Milano, 26 feb. (Apcom) – Le stenelle e le balenottere del Mar
Ligure in dieci anni potrebbero essere diminuite rispettivamente
del 50 e del 75 per cento. E’ l’allarme lanciato da Greenpeace
sul Santuario dei Cetacei istituito nel 2002 da un accordo tra
Italia, Francia e Monaco per proteggere 87.000 chilometri
quadrati di mare compresi tra la Corsica, la Liguria e la
Toscana. L’associazione ambientalista chiede che il Santuario
venga immediatamente sottoposto ad un regime di reale tutela e
gestione e che in esso si crei una grande riserva marina
d`altura, con divieto di pesca e immissione di sostanze tossiche
o pericolose, per proteggere un ecosistema unico, di cui i
cetacei sono parte integrante.
Nessuno ha fatto niente per difendere i cetacei del Santuario e
oltre alle minacce già note, inquinamento, traffico veloce, pesca
illegale, Greenpeace ha scoperto una grave contaminazione da
batteri fecali in alto mare. Il Santuario è oggi ridotto a una
fogna a cielo aperto senza regole né controlli” si legge in una
nota. L’area protetta è il luogo principale di alimentazione
estiva della popolazione mediterranea della balenottera comune,
una popolazione che si avvia a diventare una specie separata da
quella atlantica.
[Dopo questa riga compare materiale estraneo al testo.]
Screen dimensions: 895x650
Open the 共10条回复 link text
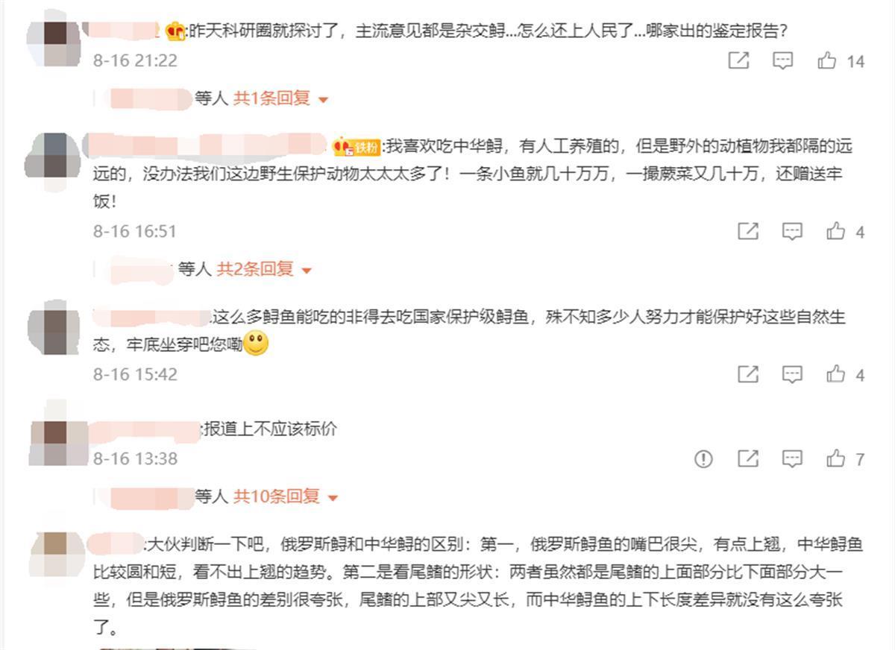point(277,496)
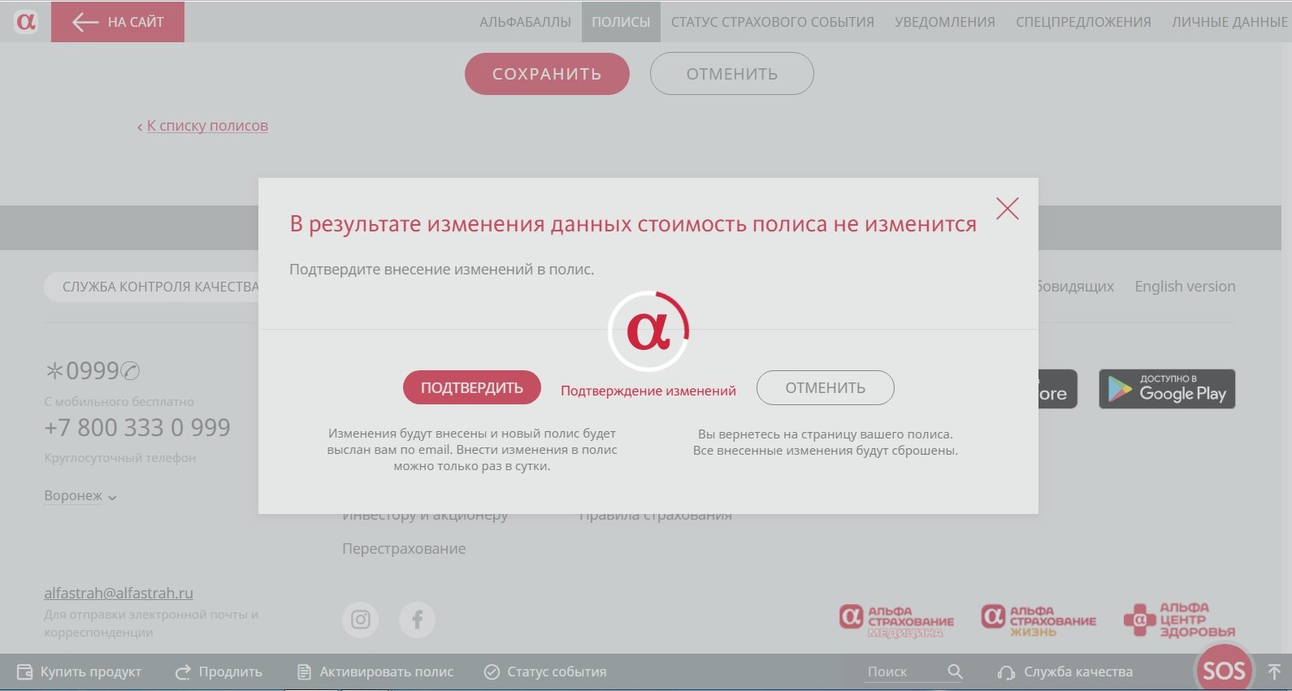Image resolution: width=1292 pixels, height=691 pixels.
Task: Open the English version link
Action: (x=1184, y=287)
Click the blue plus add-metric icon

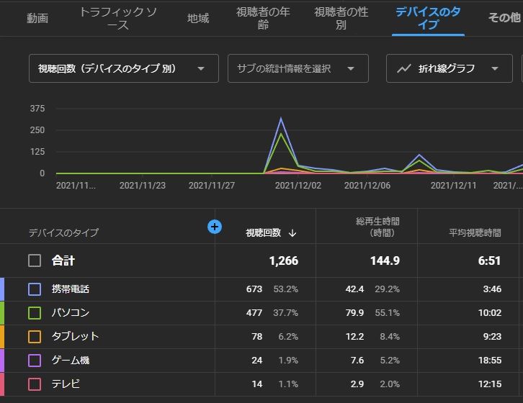pyautogui.click(x=215, y=227)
Nel 1992 c’erano circa 900 balenottere comuni e
tra 15 e 42.000 stenelle. I dati raccolti in agosto dalla nave di
Greenpeace Arctic Sunrise indicano una riduzione di circa il 50
per cento delle stenelle (5-21.000 esemplari), mentre sono state
avvistate solo un quarto delle balenottere “attese”, troppo poco
per poter stimare la popolazione.
Greenpeace ha documentato alcune delle cause di questo crollo:
traffico incontrollato (con traghetti che corrono a 70 chilometri
orari), inquinamento da batteri fecali in altura in due stazioni
delle undici analizzate e attività di whale watching svolte in
modo pericoloso, con aerei e motoscafi. “La diminuzione dei
cetacei nel Santuario – prosegue l’associazione – non ci
sorprende. Il Santuario è una scatola vuota senza regole e
controlli. Eppure, si tratta di un precedente importante per la
protezione del mare, anche in acque internazionali, riconosciuto
da tutti i Paesi del Mediterraneo riuniti nella Convenzione di
Barcellona. Ma è un pessimo precedente”.
Nel Santuario – continua Greenpeace – non è stato fatto
assolutamente nulla di specifico per prevenire ed eliminare
progressivamente l’inquinamento, anzi si vuole insediarvi la
prima industria offshore, il rigassificatore di Livorno-Pisa”.
Nessuna attività “per limitare i rischi di collisione delle
imbarcazioni con i cetacei e prevenire gli impatti dei rumori,
per mettere un freno alla pesca illegale o per proteggere la
fascia costiera. Italia, Francia e Monaco non sono quindi molto
meglio del Giappone che uccide balene per ‘scopi scientifici'”.